The camera focuses in Henry, and he just can’t believe it. But it lingers there, too. He goes through a whole, awkward segment; the lady doth protest too much, perhaps? He just can’t believe his father would do that. He lays out that his father was probably desperate, and just trying to right the ship.
And the camera lingers.
Perhaps it is more obvious that I am making it. Perhaps it is obvious to everyone that it wasn’t Captain Robertson that let in those sick immigrants but Henry. Henry, after all, is in charge of large swaths of the Robertson Shipping Company. What if Henry, in a desire to make money to invest in the subway (and as a result further the Robertson family name), let those sick people in?
The camera lingers on Cornelia’s hands as she grips Henry’s. He doesn’t squeeze back, at first. But the camera lingers, and he does.
Will Henry, if he is the man who released the bubonic plague upon New York, kill his sister for finding out the same thing that Speight did?
* * * * *
Algernon, for reasons unknown, breaks into Gallinger’s office. Gallinger, for reason’s unknown, kept a record of his sterilization of those boys down at the Idiot House. You cannot spell plot contrivance without ‘what hell just happened here, guys?’

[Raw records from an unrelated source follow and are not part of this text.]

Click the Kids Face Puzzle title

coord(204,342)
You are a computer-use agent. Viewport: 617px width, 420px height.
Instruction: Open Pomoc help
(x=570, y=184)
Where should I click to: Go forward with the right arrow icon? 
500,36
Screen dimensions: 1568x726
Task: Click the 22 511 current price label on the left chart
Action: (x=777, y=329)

But Thackery doesn’t care, because of course he doesn’t. The great Thackery was saved by the Great Gallinger. He doesn’t approve of the violation and mutilation of 52 young boys, but, tsk, it’s not illegal, and tsk, what is he supposed to do about it?

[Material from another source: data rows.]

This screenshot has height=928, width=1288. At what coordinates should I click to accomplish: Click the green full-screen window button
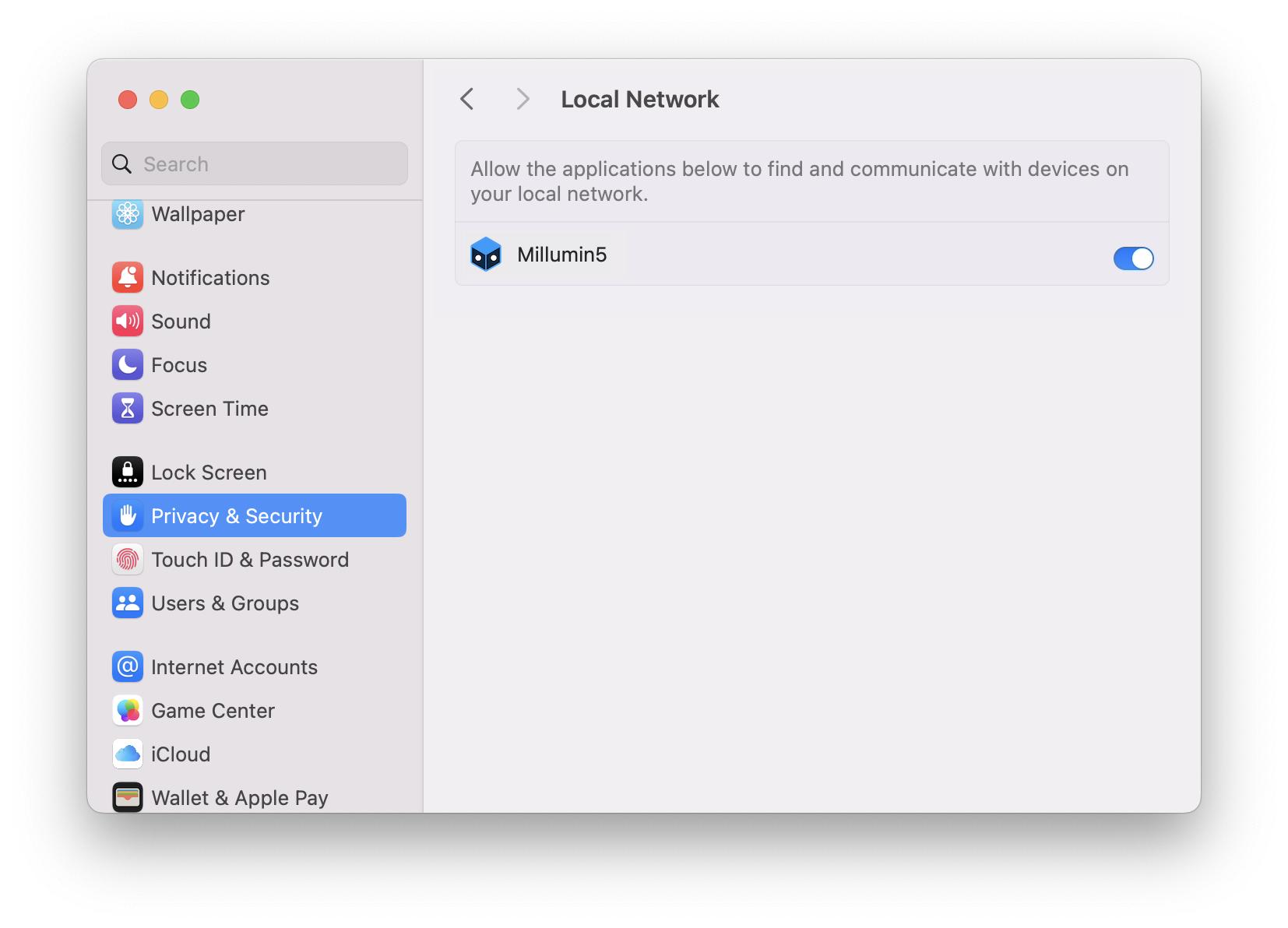(190, 100)
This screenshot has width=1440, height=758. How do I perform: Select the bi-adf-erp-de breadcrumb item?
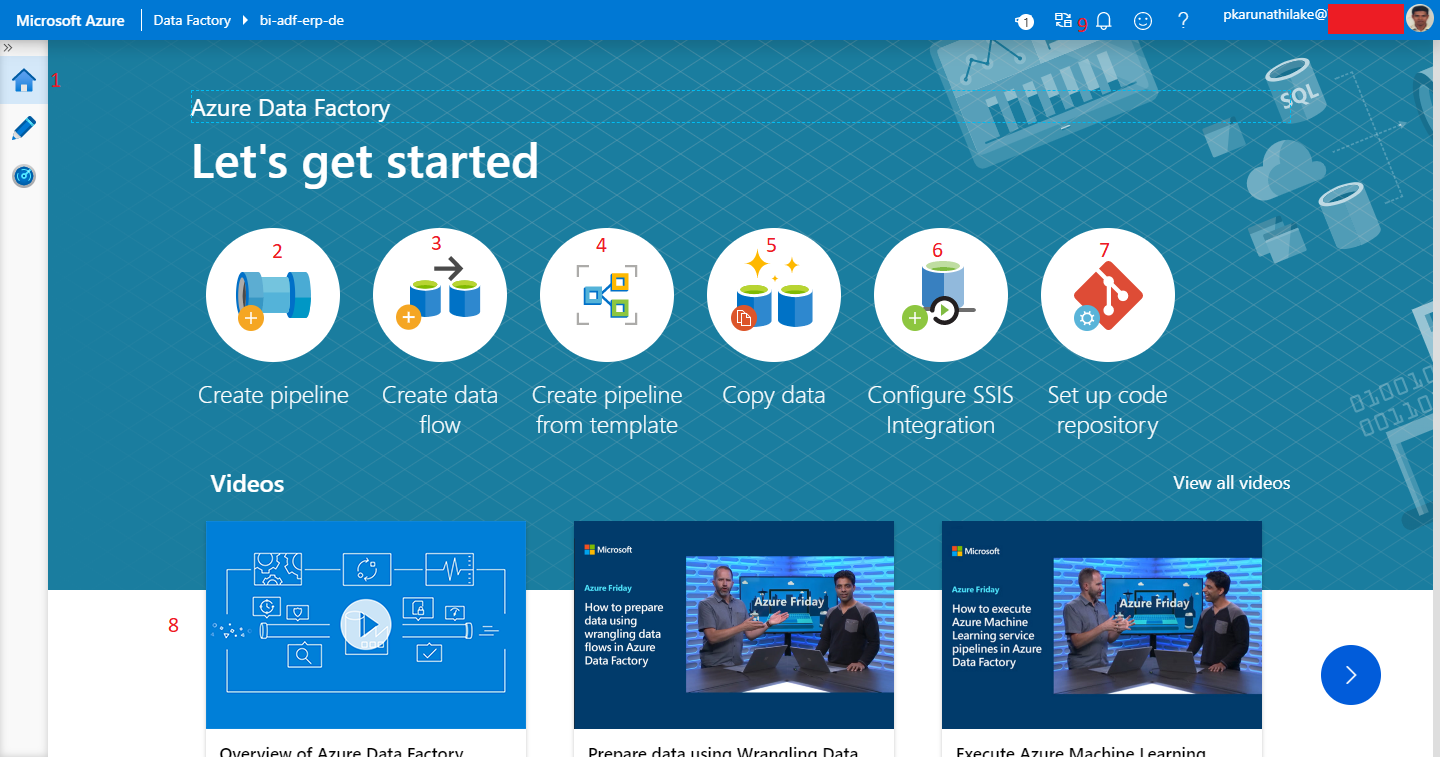(x=302, y=20)
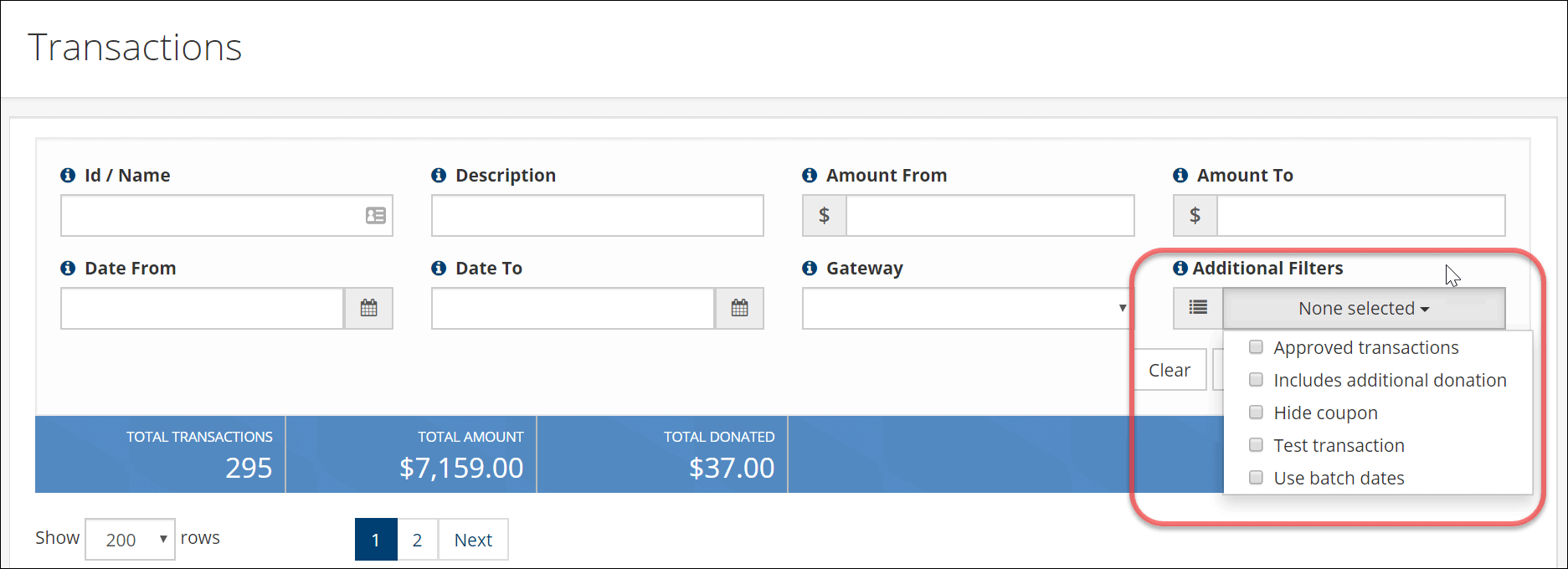Toggle the Test transaction checkbox
This screenshot has width=1568, height=569.
pyautogui.click(x=1256, y=445)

The answer is, of course, to distract him while Cleary sneaks up behind him and beats him to death with a baseball bat. That is what he should do. That is, truly, the only moral thing to do. It is ironic that a world so concerned with women’s bodies and with abortions is unconcerned about the million of potential children snuffed out by the twist of a scalpel. The lesson here, kids, is that it’s not about the kids, but the object that they came out of.
Thackery, more and more, is revealed as the least heroic, least likable man in the room. Gallinger has that title for now, but Gallinger is a selfish, evil bastard, who isn’t even a great doctor. Gallinger is an impotent nobody, taking out that impotent rage on those weaker than he. But Thackery? Thackery is a magician. Thackery is a genius. Thackery is Albert Einstein with better hair and slightly less sex appeal. What the hell is he doing?
* * * * *
Harry is right about one thing: Cleary is the same man that he was all along. He is not interested in her friendship, or mutual respect; this has always been about him falling in love with her. This is the early 1900s. No man really knows how to have a friendship with a woman. He’s too busy running his hand up her thigh, pushing past her pushing hands, and getting what he wants. She’s too busy running from the worst, so that she can settle for a man who won’t rape and beat her as much as the last.

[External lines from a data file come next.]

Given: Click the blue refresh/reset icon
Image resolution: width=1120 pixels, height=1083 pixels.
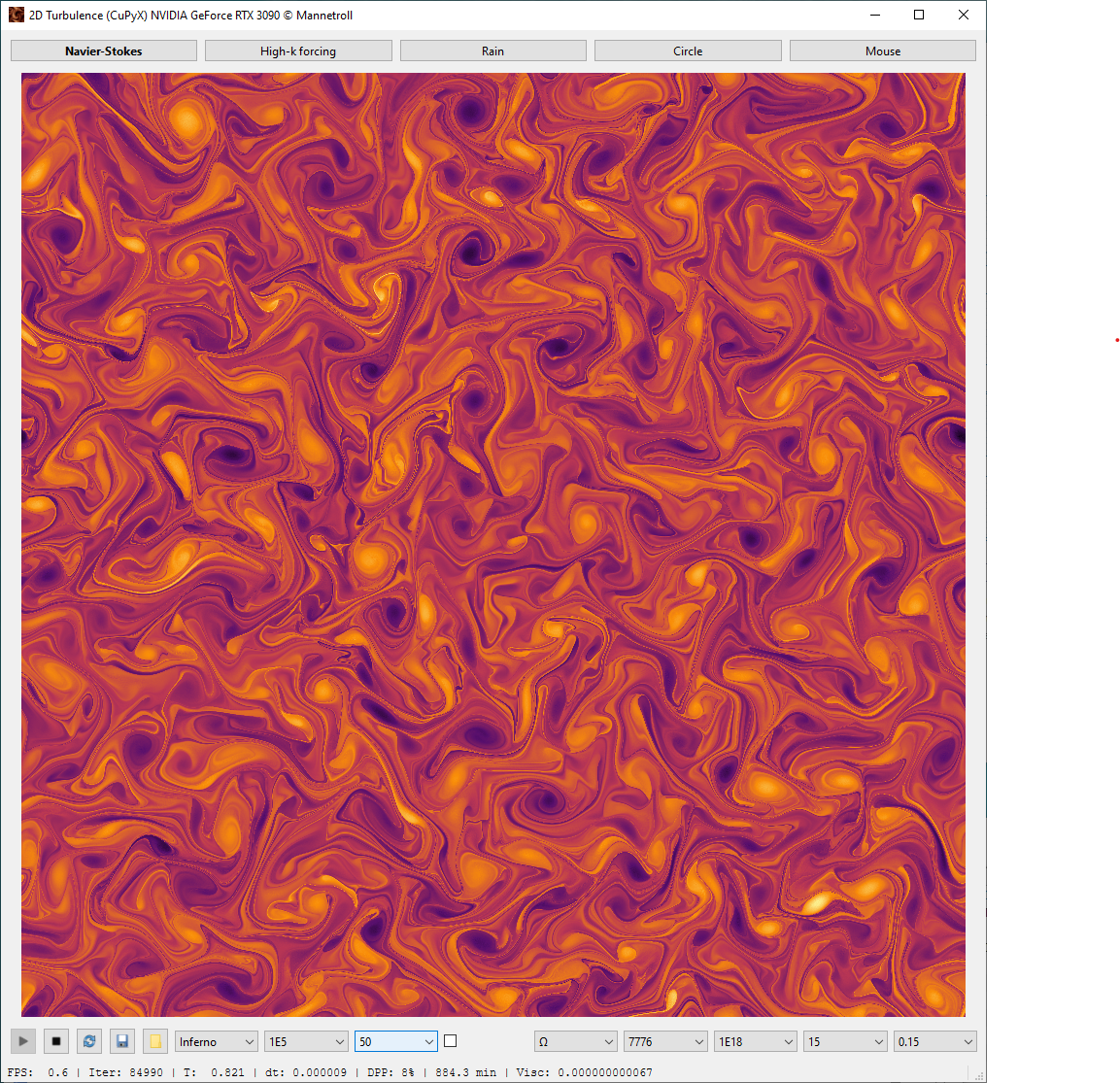Looking at the screenshot, I should 89,1041.
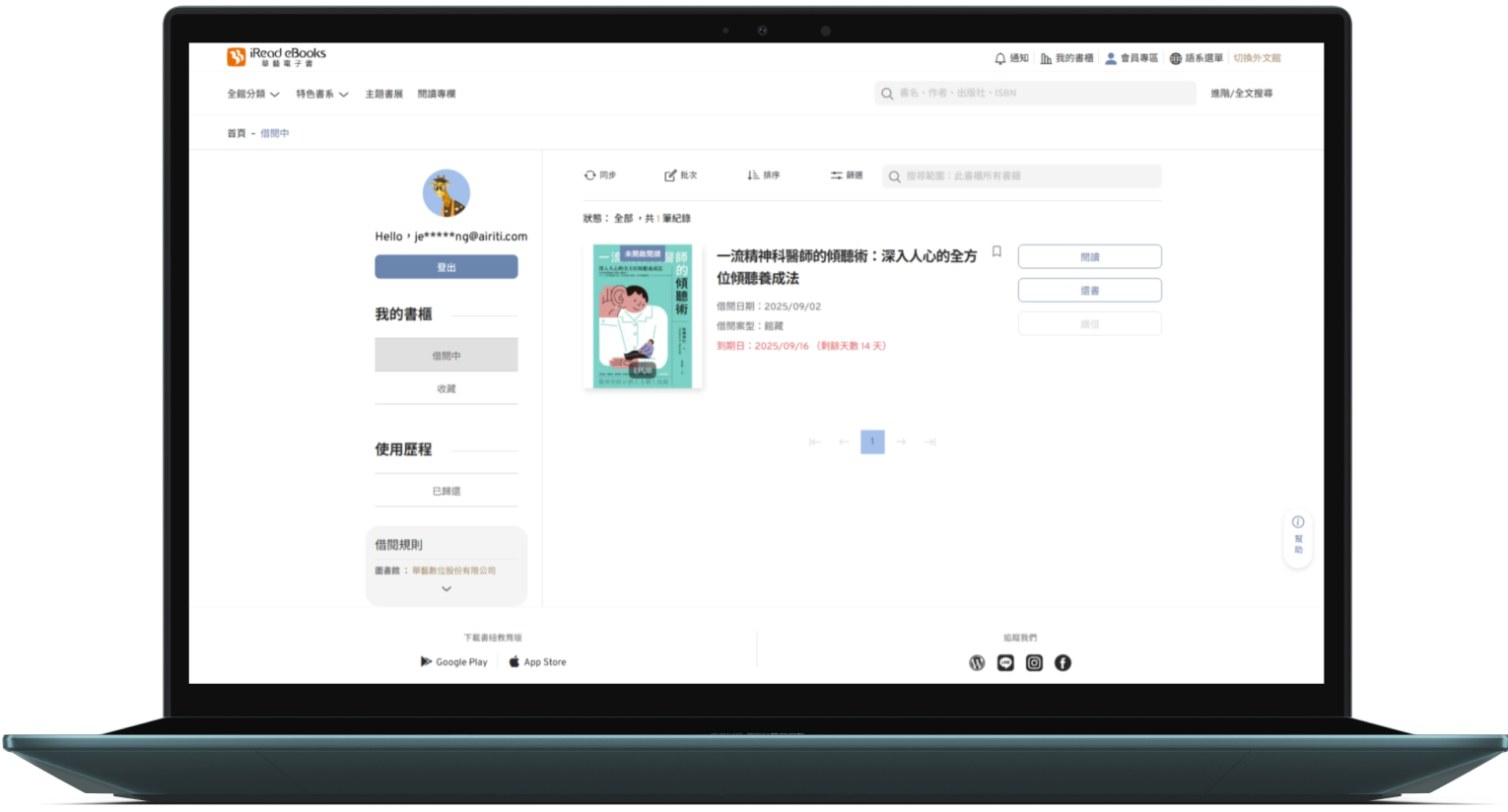Open the 會員專區 member area icon
This screenshot has width=1508, height=812.
click(x=1111, y=59)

Harry rejects Cleary because Cleary cannot (or cannot yet be) the man who he should be. There are no tools, or words, or thoughts at this time, for men to learn how to treat women as equals. This is not an excuse for their behavior, of course. They are still rapists, and abusers, and colossally weak human beings. But they are so far away from being good, and as this is written in the year 2015, we are still far behind.
Perhaps I am hoping for too much from The Knick. I am hoping for a mutual friendship that ends a day not in passion but in something different. Is Harry in love with Cleary, and just denying her feelings? It depends on how conventional a television show is and how interesting the writers find the friendship. I truly don’t know. Harry could love him, platonically or romantically, or she could just enjoy his company, and that’s enough for her.
But I imagine that all she can see is that another man wants something from her that she is unwilling to give, and that there is truly no one she can trust, and no place she can be safe. I imagine that Cleary doesn’t understand, and I hope and pray that the gears are turning and they lead him to beg for forgiveness.
I am hopeful. But I am not optimistic.